**EXERCISES TO COMPLETE**
1. Read the CLOSE_WAIT post and decide whether each statement agrees with it: (a) The writer sees the problem mostly with desktop clients. (b) The keepalive time is set to 300. (c) The conntrack table setting is needed in every setup. Answer yes or no for each, quoting the words of the CLOSE_WAIT post that settle it.
2. Continue the CLOSE_WAIT post from its last line.

**EXTRACT TO READ**
====================

Re: [undertow-dev] Too many open files: Exception accepting request, closing server channel TCP server (NIO)

Tuesday, 3 March 2020

Hi,

I also encountered the "too many TCP connections in CLOSE_WAIT" issue 
with multiple web servers (also Undertow).

We see this happening with mobile clients a lot as they often loose 
connection in the most weird moments (railway tunnel, person walks into 
building, ...).

As far as I'm aware this is an issue with TCP in general, when the 
remote client just goes away (network route severed/power lost, not just 
process terminated).

Thus a workaround is best applied on the layer actually handling the TCP 
connection state. This is OSI layer 4 and handled by the operating 
system kernel network stack.

On Linux I successfully use the following sysctl.conf entries to keep 
the CLOSE_WAIT connections in check and avoid netfilter issues:

# keep the number of TCP connections in CLOSE_WAIT low
# by killing CLOSE_WAIT sockets after some time (will look like RESET to 
the server processes)
net.ipv4.tcp_fin_timeout = 15
net.ipv4.tcp_ecn = 1
net.ipv4.tcp_synack_retries = 2
net.ipv4.tcp_tw_recycle = 1
net.ipv4.tcp_tw_reuse = 1
# tune TCP keepalive to be a little more practical (2h -> 5 minutes 
timeout, kill connection after 2 failed probes)
net.ipv4.tcp_keepalive_intvl = 2
net.ipv4.tcp_keepalive_probes = 2
net.ipv4.tcp_keepalive_time = 300

# more contrack table entries (else we may get some "upstream connection 
timed out"
# only needed when using netfilter connection tracking (for example NAT)
# net.nf_conntrack_max = 6556000

Undertow seems to work OK and behaves as an application on layer 7 
should. There are open issues when using TLSv1.3 (100% CPU XNIO I/O 
threads), but that seems off-topic here.

note: The inherent issues of TCP will likely go away when HTTP3 is in 
wide use, as it replaces layer 4 TCP with layer 4+ QUIC.

On 2020-03-03 10:24, Nishant Kumar wrote:
...

====================

**DATA LINES**
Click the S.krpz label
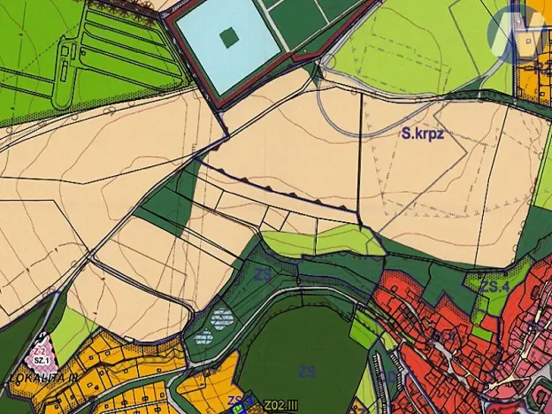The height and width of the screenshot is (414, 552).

====================

**WRITTEN ANSWERS**
1.
(a) No: "We see this happening with mobile clients a lot"
(b) Yes: "net.ipv4.tcp_keepalive_time = 300"
(c) No: "only needed when using netfilter connection tracking (for example NAT)"

2.
 I tried disabling HTTP/2 but still too many CLOSE_WAIT connections.
I
 tried putting Nginx in front of the Java server but seems the same
 issue with it. It seems Nginx is also creating the same number of
 connections with Java.

 server = Undertow.builder()
           .addHttpListener(SERVER_LISTEN_PORT, SERVER_HOST)
           .addHttpsListener(SERVER_SSL_LISTEN_PORT, SERVER_HOST,
 sslContext)
           .setWorkerThreads(WORKER_THREAD)
           .SETSERVEROPTION(UNDERTOWOPTIONS.ENABLE_HTTP2, FALSE)
           .setServerOption(UndertowOptions.IDLE_TIMEOUT, 150000) //
 150s
           .setServerOption(UndertowOptions.NO_REQUEST_TIMEOUT, 150000)
 // 150s

 .setServerOption(org.xnio.Options.SSL_SERVER_SESSION_CACHE_SIZE, 1024
 * 20) // 20000 sessions

 .setServerOption(org.xnio.Options.SSL_SERVER_SESSION_TIMEOUT, 1500) //
 150s
           .setIoThreads(IO_THREAD)
           .setWorkerOption(org.xnio.Options.TCP_NODELAY, true)
           .setSocketOption(org.xnio.Options.TCP_NODELAY, true)
           .setSocketOption(org.xnio.Options.KEEP_ALIVE, true)
           .setSocketOption(org.xnio.Options.REUSE_ADDRESSES, true)
           .setSocketOption(org.xnio.Options.CONNECTION_HIGH_WATER,
 100000)
           .setSocketOption(org.xnio.Options.CONNECTION_LOW_WATER,
 100000)
           .setHandler(Handlers.routing().post("/", new
 RequestHandler(appContext)))
           .build();

 #  netstat -nalp  | grep -E ":80 |:443 " | awk
'{split($4,a,":");print
 a[2] " " $6}'| sort | uniq -c
   85918 443 CLOSE_WAIT
   10279 443 ESTABLISHED
      67 443 LAST_ACK
     152 443 SYN_RECV
     505 443 TIME_WAIT
   31151 80 CLOSE_WAIT
    3747 80 ESTABLISHED
     108 80 LAST_ACK
     146 80 SYN_RECV
       2  LISTEN

 On Tue, Mar 3, 2020 at 5:17 AM Stuart Douglas <sdouglas(a)redhat.com&gt;
 wrote:

> Hmm, maybe this is a bug in the HTTP/2 close code then, and somehow
> the connection is not being closed if the client hangs up abruptly.
> I had a quick look at the code though and I think it looks ok, but
> maybe some more investigation is needed.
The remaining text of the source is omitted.